While standing next to German Chancellor, Angela Merkel, unarguably one of the most powerful women in the world, President Muhammadu Buhari told the international community that his wife, First Lady Aisha Buhari, belonged in his kitchen.
"I don't know which party my wife belongs to, but she belongs to my kitchen and my living room and the other room," he 'joked'.
The First Lady had publicly dragged Buhari's competence through the mud when she claimed that his administration had been hijacked by a cabal and the president issued his no-holds-barred response much to the measured annoyance of Chancellor Merkel. This was in 2016.
Fast-forward to two years later, and it appears the president still can't help himself from causing a stir under the gaze of the international community.
While speaking at the Commonwealth Business Forum in Westminster on Wednesday, April 18, 2018, President Buhari said Nigeria's youthful population is reliant on the notion that the country is an oil-rich nation. As a result, he remarked that a lot of them wait on handouts from the government.

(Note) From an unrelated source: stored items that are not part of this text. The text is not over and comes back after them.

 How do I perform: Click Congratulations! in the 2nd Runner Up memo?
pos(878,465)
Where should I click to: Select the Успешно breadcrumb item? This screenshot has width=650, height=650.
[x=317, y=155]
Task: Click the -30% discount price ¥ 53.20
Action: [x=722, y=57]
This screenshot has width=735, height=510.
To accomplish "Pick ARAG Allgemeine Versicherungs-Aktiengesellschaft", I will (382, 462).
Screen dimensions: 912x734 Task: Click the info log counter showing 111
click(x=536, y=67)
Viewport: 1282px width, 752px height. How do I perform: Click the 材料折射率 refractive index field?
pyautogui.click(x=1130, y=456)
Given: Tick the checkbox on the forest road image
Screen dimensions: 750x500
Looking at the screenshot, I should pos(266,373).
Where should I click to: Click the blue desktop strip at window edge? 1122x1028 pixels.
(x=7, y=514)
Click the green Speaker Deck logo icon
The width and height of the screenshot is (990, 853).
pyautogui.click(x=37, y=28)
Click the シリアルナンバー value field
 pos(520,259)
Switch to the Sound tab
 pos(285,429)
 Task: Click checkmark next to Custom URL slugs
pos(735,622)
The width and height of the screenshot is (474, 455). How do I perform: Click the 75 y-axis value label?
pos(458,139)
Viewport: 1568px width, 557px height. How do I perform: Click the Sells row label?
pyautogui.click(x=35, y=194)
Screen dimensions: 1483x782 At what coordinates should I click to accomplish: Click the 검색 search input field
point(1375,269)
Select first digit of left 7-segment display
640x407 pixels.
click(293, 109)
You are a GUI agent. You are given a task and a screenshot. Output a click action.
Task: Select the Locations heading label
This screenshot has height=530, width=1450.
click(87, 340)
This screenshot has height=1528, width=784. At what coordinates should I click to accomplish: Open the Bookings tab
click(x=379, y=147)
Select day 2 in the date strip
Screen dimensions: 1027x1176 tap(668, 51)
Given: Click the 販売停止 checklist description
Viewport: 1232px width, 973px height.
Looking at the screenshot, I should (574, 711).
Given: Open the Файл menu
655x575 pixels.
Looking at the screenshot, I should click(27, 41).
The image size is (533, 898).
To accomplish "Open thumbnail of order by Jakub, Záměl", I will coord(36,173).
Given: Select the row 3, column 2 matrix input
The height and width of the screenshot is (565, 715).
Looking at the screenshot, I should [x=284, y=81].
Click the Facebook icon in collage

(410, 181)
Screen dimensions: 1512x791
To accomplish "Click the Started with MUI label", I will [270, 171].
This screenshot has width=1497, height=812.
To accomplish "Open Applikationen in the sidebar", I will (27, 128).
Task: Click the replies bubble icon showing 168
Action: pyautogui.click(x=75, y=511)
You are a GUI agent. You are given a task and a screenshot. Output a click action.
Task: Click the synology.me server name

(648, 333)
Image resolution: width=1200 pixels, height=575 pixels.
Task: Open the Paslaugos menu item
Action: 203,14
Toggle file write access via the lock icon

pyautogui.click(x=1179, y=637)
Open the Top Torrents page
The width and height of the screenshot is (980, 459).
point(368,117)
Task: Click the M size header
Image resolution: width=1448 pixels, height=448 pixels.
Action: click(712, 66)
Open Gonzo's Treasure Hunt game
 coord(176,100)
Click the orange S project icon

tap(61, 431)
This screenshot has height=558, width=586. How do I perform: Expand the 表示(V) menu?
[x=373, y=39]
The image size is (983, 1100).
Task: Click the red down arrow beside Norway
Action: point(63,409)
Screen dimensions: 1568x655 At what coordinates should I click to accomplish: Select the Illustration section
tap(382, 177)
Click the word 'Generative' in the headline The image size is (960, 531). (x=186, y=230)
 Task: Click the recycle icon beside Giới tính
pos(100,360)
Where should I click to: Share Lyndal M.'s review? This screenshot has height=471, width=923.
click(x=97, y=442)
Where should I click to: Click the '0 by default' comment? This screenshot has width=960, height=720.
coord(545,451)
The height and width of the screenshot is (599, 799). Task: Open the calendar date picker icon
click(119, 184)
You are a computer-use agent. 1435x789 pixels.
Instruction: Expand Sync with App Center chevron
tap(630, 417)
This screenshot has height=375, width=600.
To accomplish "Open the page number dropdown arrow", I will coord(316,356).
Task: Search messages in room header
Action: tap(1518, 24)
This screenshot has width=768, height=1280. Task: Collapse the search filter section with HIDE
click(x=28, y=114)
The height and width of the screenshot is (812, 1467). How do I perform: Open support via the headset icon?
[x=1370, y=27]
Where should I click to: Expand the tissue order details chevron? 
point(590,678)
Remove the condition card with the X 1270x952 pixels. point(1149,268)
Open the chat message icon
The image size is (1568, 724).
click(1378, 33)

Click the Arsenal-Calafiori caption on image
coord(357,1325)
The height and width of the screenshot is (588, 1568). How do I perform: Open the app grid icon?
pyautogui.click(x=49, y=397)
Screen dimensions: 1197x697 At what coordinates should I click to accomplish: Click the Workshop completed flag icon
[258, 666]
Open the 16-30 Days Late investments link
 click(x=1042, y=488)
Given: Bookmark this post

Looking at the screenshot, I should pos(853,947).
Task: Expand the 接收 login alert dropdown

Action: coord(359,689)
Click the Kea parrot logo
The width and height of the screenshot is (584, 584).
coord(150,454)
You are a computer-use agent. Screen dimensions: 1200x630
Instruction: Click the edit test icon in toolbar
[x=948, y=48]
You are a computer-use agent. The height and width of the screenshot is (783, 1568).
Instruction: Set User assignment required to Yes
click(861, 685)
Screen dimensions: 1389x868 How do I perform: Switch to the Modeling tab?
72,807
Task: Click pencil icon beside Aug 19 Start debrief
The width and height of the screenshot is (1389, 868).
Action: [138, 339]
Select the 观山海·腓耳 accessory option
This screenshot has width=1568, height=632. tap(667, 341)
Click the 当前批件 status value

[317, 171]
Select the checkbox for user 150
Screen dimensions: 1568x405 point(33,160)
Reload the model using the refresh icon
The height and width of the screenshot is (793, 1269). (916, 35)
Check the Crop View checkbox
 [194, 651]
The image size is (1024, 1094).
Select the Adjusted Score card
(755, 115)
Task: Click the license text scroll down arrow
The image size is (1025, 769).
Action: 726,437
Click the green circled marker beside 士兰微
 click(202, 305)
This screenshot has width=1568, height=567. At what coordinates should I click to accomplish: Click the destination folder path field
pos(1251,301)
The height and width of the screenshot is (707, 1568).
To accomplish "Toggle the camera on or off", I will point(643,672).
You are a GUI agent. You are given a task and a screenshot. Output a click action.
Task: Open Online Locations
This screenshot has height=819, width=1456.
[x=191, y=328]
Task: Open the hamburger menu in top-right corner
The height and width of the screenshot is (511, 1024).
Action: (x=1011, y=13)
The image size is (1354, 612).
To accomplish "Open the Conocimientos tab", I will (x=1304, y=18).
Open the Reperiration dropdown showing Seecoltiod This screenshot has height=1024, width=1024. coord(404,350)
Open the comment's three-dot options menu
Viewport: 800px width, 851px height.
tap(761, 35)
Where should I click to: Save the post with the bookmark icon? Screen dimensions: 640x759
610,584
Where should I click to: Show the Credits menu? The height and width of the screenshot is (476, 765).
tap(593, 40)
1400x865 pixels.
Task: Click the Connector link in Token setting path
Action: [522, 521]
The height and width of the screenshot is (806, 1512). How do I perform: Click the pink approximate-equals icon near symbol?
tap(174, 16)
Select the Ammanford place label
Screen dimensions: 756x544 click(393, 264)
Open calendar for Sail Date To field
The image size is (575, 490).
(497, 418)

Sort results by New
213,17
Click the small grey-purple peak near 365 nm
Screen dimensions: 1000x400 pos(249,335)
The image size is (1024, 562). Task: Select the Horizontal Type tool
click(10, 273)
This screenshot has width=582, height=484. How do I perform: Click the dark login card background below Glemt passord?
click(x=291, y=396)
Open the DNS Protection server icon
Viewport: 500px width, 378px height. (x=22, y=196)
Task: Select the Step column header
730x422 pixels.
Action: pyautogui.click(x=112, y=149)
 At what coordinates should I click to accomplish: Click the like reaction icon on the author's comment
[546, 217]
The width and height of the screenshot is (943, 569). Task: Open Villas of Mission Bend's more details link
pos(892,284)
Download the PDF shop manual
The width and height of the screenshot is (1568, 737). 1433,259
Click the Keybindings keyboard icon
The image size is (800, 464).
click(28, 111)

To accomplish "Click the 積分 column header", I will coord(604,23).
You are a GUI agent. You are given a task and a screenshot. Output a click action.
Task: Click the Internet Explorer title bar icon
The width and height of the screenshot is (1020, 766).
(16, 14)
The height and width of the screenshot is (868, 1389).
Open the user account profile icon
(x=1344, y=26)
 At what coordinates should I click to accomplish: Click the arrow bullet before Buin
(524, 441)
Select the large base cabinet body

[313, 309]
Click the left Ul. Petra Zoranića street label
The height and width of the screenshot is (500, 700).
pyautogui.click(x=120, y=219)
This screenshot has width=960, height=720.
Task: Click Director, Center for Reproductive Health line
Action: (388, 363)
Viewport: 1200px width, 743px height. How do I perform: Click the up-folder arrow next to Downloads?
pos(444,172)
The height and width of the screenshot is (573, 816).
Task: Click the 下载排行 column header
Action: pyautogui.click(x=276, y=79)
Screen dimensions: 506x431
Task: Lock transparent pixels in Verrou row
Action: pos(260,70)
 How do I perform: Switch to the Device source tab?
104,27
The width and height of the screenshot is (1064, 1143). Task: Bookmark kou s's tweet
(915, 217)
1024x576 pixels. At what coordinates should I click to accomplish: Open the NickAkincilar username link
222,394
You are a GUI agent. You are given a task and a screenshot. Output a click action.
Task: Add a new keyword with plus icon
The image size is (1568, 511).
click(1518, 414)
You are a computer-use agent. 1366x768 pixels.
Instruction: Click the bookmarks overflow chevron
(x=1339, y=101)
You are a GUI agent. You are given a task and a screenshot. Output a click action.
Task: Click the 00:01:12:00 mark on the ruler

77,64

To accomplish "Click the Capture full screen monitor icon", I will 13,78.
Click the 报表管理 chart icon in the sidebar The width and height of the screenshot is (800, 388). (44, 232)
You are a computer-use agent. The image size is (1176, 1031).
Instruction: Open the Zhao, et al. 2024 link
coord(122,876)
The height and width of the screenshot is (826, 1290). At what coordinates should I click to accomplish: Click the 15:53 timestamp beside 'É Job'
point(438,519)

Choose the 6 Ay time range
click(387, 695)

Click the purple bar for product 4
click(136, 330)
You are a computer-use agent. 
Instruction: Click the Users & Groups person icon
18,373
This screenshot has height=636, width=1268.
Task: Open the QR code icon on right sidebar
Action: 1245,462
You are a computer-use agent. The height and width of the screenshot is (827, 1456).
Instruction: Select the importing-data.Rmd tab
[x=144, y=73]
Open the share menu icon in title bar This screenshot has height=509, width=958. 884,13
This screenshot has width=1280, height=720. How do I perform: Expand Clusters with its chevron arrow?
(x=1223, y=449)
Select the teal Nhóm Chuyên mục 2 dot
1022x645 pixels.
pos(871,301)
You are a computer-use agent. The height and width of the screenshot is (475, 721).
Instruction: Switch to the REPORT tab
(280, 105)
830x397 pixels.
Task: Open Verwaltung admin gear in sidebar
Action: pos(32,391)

"More than 60 percent of the population is below 30, a lot of them haven't been to school and they are claiming that Nigeria has been an oil producing country, therefore, they should sit and do nothing, and get housing, healthcare, education free," he said.
Basically, a convoluted way to say they are lazy.
The president has received a lot of backlash from Nigerians, on social media and from political opposition, who have criticised him for his careless remarks about the nation's youthful population.
This episode is just another in the president's long list of embarrassing blunders he commits anytime he's compelled to speak off the cuff, especially when he's abroad.
When the president was asked how he hoped to solve the security challenge in the Niger Delta region during a visit to the United States in 2015, his first remarks were about how the region shouldn't expect to be prioritised because it didn't contribute much to his electoral victory.
He said, "I hope you have a copy of the election results. The constituents, for example, gave me 97% (of the vote) cannot, in all honesty, be treated on some issues with constituencies that gave me 5%. I think these are political reality."
Again, this moment of insensibility came just weeks after the president had mistakenly referred to Merkel as the President of West Germany.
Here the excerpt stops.